The grounding of a tanker along a river bend in New Orleans was due to poor communication and the pilot’s decision to try to overtake multiple other vessels, according to an investigative report.
The National Transportation Safety Board (NTSB) found ineffective communication with the other vessels and the pilot’s decision to overtake them in adverse conditions were the main causes of the incident.
No one was injured, but damages totaled more than $1.9 million, including $986,400 in damages to the vessel and $926,100 in damages to fender systems installed around the river bend.
Conditions made maneuvering difficult
The tanker Bow Tribute was transiting a bend in the lower Mississippi River when it attempted to overtake a vessel pushing two barges.
While the pilot of the Bow Tribute communicated with the other vessel, there was additional traffic in the area beyond the barges, including a towboat and a bulk carrier.
A strong current and high-river conditions made it difficult to maneuver, so the Bow Tribute stayed close to the shoreline to avoid the other vessels.
When the pilot lost sight of the vessel pushing the barges, he veered into the fender systems along the shore, grounding the Bow Tribute.
NTSB investigators determined the probable cause was the Bow Tribute’s pilot’s decision to overtake under adverse conditions as well as ineffective communication between him and the pilot of the vessel pushing the barges regarding where the overtaking maneuver would take place.
Assess and communicate
Despite being a maritime incident, this sort of situation can occur in a warehouse, on a loading dock or in a manufacturing facility.
Sometimes backing a tractor-trailer into a busy loading dock or using a forklift to pick up an awkward load requires both good communication and the ability to know when to wait, depending on conditions.
If there’s a lot of activity going on around where that tractor-trailer needs to back in, would it be safer to wait until that activity dies down a bit? If that trailer has to get backed in now, communicating to other nearby drivers and dock workers to look out for the additional traffic would be a good idea.

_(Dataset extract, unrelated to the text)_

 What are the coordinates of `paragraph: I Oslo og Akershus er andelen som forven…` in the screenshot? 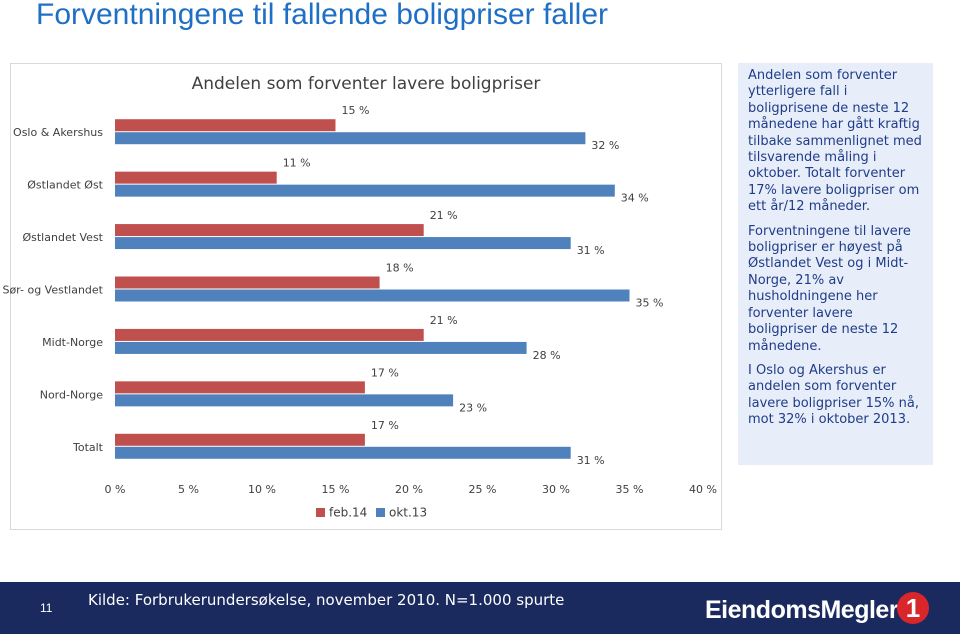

In the situation with the forklift and the awkward load, is it safe to use the forklift in question to pick up that load? Does the load require using an attachment on the forklift to make picking it up safer? If it’s safe for the forklift to pick up and spotters are necessary to ensure the load’s clearance and stability while it’s being moved, effective communication is most certainly needed between all parties.
Workers need to keep in mind that they should assess a tricky work situation before acting.
And if they do decide to move ahead in making that tricky maneuver – if it’s safe to do so, of course – they should ensure anyone who’s helping or who is working in the area knows exactly what’s going on.